ヘルスケア、金融サービス、行政機関など、業界によって顧客層、コンプライアンス規制、目標、資産は異なるため、リスクの回避、緩和プラン、関連する投資判断に対するアプローチも大きく異なります。以下に例を挙げます。

• ヘルスケア：ヘルスケア組織は従来から患者の安全に重点を置いてきましたが、ヘルスケアに関するリスク管理はますます複雑になっています。その要因として、ヘルスケアテクノロジーやそれらをつなぐヘルスケアネットワークの役割の拡大、サイバーセキュリティの脅威の増加、業界規制の強化、法的および政治的状況の変化が挙げられます。ヘルスケア業界が特に懸念するリスクには、HIPAA (医療保険の相互運用性と説明責任に関する法律)などのコンプライアンス規制の違反、医療ミス、強化が進むヘルスケアポリシーの違反、患者データの漏えいや改ざんを目的とした高度化するサイバーセキュリティの脅威などがあります。
• 金融サービス：金融サービス業界のリスク管理で中心となるのは、業務リスク、信用リスク、市場リスク、外国為替リスク、ビジネスリスク、法的リスク、レピュテーションリスク、セキュリティリスクの緩和です。特に、数億単位の偽の顧客口座の作成から、マネーロンダリング、銀行手数料詐欺まで、さまざまなセキュリティ違反や不祥事が発覚したこともあり、おそらく他のどの業界よりもレピュテーションリスクが高いと言えるでしょう。また、金融犯罪リスク管理(FCRM)も必要になります。
• 行政機関：政府の運営に対する脅威は、自然災害から、人為的災害、技術的な障害、サイバースパイ、セキュリティインシデントまで、多岐にわたります。行政サービスの多くは公衆衛生と公共の安全に不可欠であるため、そのリスク管理戦略では、一時的な利便性の低下であっても重大なインフラ障害であっても、あらゆる混乱を最小限に抑える必要があります。

リスク管理フレームワーク(RMF)とは

リスク管理フレームワーク((Risk Management Flamework)は、米国政府のITシステムの構築、監視、保護方法を定めた一連のガイドラインです。政府機関は、RMFを使用することで、ITインフラとセキュリティについて一貫性、再現性、信頼性の高い基準を作成できます。

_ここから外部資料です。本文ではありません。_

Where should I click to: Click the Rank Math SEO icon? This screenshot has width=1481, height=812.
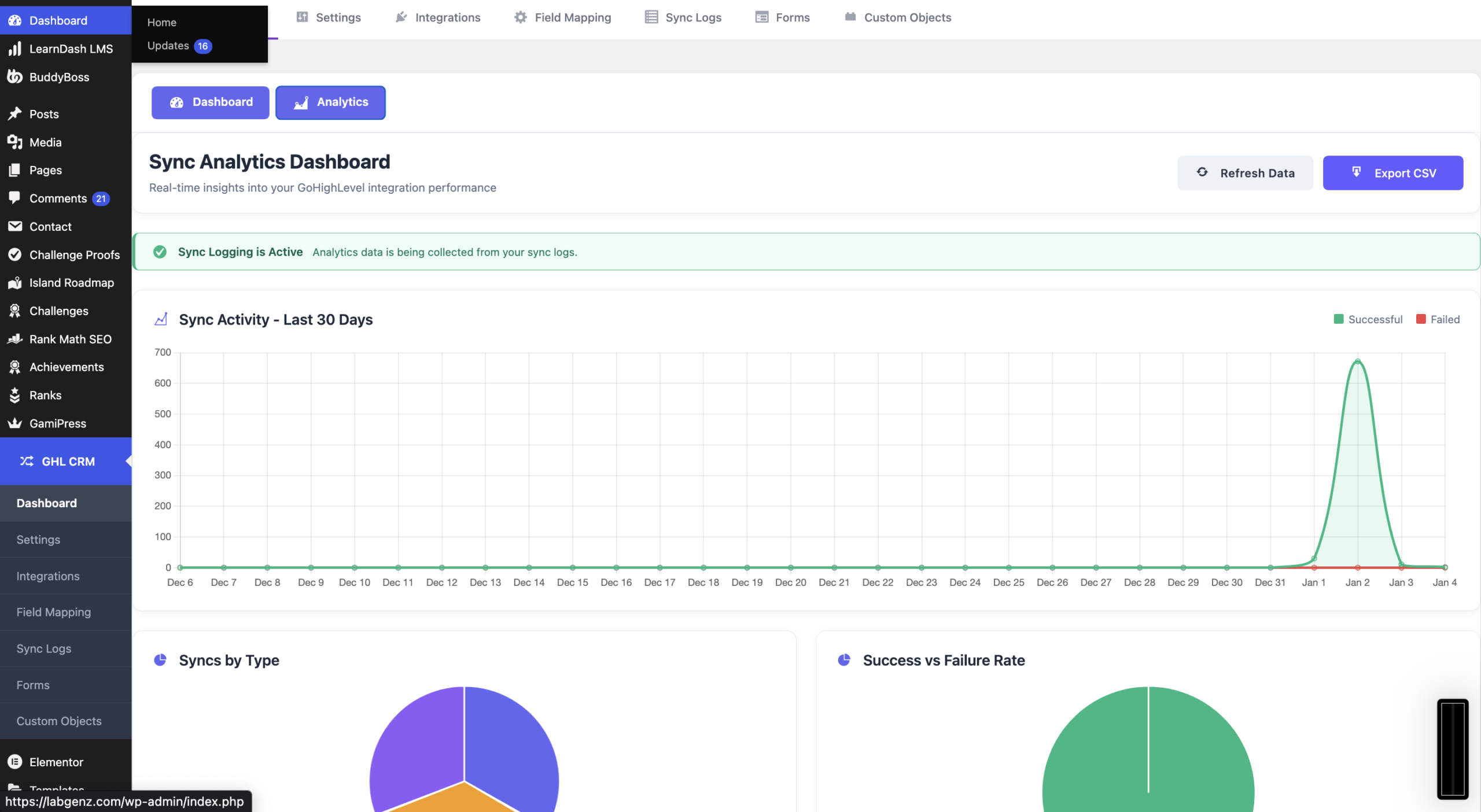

これらのリスク管理基準は、運営に悪影響を及ぼす可能性のあるリスクを特定できるよう設計され、米国国防総省や米国国立標準技術研究所など、機関ごとにガイドラインが定められています。

• DoDリスク管理フレームワーク：2014年に国防総省(DoD)が発行し、政府機関とその委託企業がITセキュリティリスクを防止するために従うべき6つのプロセス(分類、選定、実装、評価、認可、監視)を定めています。
• NISTリスク管理フレームワーク：米国国立標準技術研究所(NIST)は商務省配下の非監督機関で、組織がリスク管理の原則とベストプラクティスを適用して重要インフラのセキュリティとレジリエンスを向上できるようにすることを目指しています。また、政府機関だけでなくあらゆる組織でサイバーセキュリティ関連のリスクを管理するために役立つ標準、ガイドライン、ベストプラクティスをまとめた自主的なサイバーセキュリティフレームワークも公開しています。
• 重要インフラのサイバーセキュリティを改善するためのフレームワーク：サイバーセキュリティリスクをより適切に管理するためのさまざまな業界標準とベストプラクティスを引用した、リスクベースのフレームワークです。既存のリスク管理プログラムを強化する場合でも新しいプログラムを構築する場合でもガイドとして有用です。
• COSOフレームワーク：トレッドウェイ委員会組織委員会(COSO)が1992年に、主に財務コンプライアンスに関する内部統制を評価することを目的に作成し、現在広く使用されています。このフレームワークは、組織文化、リスク評価、管理活動、情報通信、監視の5つのコンポーネントで構成されています。
• 全社的リスクマネジメント(ERM)：リスクマネジメント協会のERM協議会が「十分なリターンを求めてあらゆるビジネスリスクを管理する能力」と定義するERMは、セキュリティだけでなく企業全体に焦点を当てています。このフレームワークは、組織がビジネスを新たな戦略的方向に進めるためにリスクを取るべきか否かを判断するのに役立ちます。

資産の保護にリスク管理は不可欠

今日、厳しさを増すコンプライアンス規制から、次々に登場する破壊的なサイバーセキュリティ脅威まで、組織がデータ、資産、評判に関するリスクの増大に直面していることは明らかです。そのため、ビジネスの運営には今や効果的なリスク管理が不可欠です。

包括的なリスク管理プログラムを構築すれば、セキュリティリーダー、管理者、ポリシー作成者は以下の点を強化でき、組織全体で幅広いメリットが得られます。

• 論理的かつ体系的なアプローチを確立して、ITセキュリティを継続的に改善する
• 組織に特に深刻な損害をもたらすリスクを判別し、データと資産の両方を保護する
• そのようなリスクをプロアクティブに検出して、サイバー攻撃が甚大な被害をもたらす前にリスクを軽減する
• 適切なリソースと人材を割り当て、効果的に活用する方法を判断する
• 事前に計画を立てて、組織がセキュリティインシデントを適切に管理し、インシデントからより迅速かつ容易に回復できるように準備する

包括的なリスク管理計画は、セキュリティリーダーやセキュリティチームがこれらの取り組みを実現するために役立ちます。セキュリティと運用の両方の観点から、CIO、セキュリティアナリスト、管理者はビジネスを継続的に改善して、組織に損害をもたらし最終的には収益に悪影響を及ぼす可能性のある重大なセキュリティリスクやコンプライアンスリスクの適切な管理と軽減につなげることができます。